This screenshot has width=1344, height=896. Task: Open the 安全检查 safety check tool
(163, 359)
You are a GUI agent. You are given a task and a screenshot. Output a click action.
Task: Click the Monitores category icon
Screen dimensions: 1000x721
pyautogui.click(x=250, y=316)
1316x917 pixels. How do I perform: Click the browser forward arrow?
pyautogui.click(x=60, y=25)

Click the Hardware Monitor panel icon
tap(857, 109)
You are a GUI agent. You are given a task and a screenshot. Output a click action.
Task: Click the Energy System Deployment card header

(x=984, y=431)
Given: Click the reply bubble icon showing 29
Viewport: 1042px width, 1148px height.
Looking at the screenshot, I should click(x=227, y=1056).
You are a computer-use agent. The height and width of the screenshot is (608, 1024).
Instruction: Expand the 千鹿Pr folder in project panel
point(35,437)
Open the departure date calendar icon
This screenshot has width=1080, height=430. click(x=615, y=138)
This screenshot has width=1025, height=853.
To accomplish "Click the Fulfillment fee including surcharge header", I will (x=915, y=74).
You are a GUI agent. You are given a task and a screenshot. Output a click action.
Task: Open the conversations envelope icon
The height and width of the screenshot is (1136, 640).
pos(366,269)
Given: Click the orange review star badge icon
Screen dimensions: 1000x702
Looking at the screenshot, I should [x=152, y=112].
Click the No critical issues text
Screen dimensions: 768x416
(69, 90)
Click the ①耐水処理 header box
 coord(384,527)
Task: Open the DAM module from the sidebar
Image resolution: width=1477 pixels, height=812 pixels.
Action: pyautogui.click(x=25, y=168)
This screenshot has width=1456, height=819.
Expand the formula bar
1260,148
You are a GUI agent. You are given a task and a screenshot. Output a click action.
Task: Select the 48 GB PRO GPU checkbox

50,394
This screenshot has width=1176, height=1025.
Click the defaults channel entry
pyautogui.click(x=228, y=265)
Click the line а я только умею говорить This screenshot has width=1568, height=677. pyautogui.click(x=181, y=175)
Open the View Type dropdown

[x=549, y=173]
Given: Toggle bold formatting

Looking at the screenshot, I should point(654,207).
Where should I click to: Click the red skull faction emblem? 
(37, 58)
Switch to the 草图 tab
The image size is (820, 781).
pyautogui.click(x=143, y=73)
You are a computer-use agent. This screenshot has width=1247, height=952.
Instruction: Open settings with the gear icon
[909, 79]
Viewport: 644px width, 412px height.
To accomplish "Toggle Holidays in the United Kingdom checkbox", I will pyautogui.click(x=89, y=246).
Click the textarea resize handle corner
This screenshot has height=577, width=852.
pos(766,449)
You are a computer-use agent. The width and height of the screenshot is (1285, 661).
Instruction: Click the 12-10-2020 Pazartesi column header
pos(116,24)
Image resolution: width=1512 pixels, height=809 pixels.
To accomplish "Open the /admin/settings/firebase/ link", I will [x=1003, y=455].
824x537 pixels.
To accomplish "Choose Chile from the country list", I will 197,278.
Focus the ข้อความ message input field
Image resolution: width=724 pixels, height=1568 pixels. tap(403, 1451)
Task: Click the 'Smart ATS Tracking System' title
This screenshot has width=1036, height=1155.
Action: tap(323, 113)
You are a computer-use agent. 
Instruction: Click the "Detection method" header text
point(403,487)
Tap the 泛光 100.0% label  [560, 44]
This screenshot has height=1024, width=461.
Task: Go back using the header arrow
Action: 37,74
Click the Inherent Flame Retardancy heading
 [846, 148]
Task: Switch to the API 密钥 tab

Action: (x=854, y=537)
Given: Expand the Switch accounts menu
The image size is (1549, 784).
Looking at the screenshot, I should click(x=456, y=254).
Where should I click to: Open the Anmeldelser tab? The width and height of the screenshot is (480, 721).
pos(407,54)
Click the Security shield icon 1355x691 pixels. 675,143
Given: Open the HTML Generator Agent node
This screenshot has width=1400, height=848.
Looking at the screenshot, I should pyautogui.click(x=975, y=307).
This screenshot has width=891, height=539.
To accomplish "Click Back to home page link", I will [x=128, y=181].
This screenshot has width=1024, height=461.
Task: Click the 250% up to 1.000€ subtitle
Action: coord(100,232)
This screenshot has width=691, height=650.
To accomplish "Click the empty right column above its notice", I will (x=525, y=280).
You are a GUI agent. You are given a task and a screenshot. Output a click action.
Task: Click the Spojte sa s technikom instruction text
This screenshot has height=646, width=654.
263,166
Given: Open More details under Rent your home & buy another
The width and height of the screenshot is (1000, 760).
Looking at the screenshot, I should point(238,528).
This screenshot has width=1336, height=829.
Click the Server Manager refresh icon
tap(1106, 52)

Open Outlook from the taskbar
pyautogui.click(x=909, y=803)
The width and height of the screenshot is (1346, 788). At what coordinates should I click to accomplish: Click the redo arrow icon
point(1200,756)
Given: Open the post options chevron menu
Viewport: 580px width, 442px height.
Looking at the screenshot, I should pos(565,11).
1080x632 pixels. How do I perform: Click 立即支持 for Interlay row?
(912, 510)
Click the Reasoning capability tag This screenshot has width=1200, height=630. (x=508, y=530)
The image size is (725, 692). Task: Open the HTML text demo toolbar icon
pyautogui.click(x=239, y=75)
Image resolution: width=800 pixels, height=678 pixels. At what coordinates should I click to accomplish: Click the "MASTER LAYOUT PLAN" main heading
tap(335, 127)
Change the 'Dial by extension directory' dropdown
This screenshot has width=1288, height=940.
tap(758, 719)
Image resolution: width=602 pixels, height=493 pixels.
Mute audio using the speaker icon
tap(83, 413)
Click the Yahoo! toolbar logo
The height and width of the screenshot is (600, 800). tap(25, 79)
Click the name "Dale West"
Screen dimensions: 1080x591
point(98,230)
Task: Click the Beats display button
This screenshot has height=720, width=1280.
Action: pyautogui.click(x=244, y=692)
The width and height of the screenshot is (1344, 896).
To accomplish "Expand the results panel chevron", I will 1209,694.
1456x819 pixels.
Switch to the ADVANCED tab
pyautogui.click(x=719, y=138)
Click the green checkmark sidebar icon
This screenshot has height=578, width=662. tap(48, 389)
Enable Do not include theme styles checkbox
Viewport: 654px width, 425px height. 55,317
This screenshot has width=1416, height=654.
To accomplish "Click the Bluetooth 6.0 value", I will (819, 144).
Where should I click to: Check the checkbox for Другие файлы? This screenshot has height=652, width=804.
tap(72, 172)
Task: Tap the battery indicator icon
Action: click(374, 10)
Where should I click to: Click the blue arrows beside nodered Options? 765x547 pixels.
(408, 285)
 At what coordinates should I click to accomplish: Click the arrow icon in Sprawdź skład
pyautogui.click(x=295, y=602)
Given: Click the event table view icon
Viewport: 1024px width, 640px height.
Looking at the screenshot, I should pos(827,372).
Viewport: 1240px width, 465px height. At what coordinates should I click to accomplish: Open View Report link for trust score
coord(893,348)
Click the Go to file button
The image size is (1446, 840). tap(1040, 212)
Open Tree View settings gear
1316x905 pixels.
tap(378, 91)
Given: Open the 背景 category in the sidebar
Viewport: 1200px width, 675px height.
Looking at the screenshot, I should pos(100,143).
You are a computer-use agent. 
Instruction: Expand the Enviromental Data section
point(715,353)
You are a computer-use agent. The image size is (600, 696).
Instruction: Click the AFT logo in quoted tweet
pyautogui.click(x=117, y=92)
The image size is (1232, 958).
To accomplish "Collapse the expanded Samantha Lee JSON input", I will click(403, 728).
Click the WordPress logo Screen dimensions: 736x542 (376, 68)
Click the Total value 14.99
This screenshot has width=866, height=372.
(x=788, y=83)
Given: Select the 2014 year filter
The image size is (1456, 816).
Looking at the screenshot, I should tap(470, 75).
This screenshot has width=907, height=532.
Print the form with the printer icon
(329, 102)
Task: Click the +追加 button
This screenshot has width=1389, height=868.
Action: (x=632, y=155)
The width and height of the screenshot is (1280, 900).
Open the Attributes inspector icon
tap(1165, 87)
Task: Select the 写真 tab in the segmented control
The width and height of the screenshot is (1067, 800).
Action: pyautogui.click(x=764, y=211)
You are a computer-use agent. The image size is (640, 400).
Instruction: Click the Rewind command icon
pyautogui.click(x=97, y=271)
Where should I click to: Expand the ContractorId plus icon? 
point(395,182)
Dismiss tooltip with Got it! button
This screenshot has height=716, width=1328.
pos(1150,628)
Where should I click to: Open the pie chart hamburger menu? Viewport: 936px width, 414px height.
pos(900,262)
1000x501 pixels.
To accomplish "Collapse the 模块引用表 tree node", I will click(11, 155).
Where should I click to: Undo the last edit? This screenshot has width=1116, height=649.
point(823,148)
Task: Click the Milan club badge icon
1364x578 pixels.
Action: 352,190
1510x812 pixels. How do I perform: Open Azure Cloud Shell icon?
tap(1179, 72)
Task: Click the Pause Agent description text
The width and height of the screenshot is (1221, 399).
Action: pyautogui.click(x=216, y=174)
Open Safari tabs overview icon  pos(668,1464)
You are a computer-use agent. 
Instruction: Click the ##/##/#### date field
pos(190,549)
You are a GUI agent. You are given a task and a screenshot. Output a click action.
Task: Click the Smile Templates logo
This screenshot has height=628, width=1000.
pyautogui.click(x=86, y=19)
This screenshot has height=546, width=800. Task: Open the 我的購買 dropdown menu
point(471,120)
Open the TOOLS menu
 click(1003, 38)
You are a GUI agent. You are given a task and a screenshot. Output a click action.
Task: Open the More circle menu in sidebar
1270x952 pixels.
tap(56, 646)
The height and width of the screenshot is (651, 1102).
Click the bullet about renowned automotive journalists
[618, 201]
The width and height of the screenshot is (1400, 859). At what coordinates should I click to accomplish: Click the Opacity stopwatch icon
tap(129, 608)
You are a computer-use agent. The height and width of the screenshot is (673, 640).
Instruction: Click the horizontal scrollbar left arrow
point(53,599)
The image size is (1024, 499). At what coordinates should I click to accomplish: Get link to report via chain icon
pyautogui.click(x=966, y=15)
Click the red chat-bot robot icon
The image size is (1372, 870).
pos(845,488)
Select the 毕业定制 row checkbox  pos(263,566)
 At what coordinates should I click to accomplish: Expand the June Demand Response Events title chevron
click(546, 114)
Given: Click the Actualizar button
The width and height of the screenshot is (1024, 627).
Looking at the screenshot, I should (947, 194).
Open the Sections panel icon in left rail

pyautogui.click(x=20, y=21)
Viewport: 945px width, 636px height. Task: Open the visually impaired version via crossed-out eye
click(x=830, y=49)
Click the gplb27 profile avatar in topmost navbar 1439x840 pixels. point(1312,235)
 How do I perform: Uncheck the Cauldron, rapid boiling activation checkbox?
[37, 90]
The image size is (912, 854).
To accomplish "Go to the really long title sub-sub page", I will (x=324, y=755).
######
| Set exercise |
Retype the entries from the line with "Click the line" up to and including the line with "Image resolution: width=724", reproducing each line exactly.

| Answer to this task |
Click the line а я только умею говорить This screenshot has width=1568, height=677. pyautogui.click(x=181, y=175)
Open the View Type dropdown

[x=549, y=173]
Given: Toggle bold formatting

Looking at the screenshot, I should point(654,207).
Where should I click to: Click the red skull faction emblem? 
(37, 58)
Switch to the 草图 tab
The image size is (820, 781).
pyautogui.click(x=143, y=73)
You are a computer-use agent. This screenshot has width=1247, height=952.
Instruction: Open settings with the gear icon
[909, 79]
Viewport: 644px width, 412px height.
To accomplish "Toggle Holidays in the United Kingdom checkbox", I will pyautogui.click(x=89, y=246).
Click the textarea resize handle corner
This screenshot has height=577, width=852.
pos(766,449)
You are a computer-use agent. The width and height of the screenshot is (1285, 661).
Instruction: Click the 12-10-2020 Pazartesi column header
pos(116,24)
Image resolution: width=1512 pixels, height=809 pixels.
To accomplish "Open the /admin/settings/firebase/ link", I will [x=1003, y=455].
824x537 pixels.
To accomplish "Choose Chile from the country list", I will 197,278.
Focus the ข้อความ message input field
Image resolution: width=724 pixels, height=1568 pixels. tap(403, 1451)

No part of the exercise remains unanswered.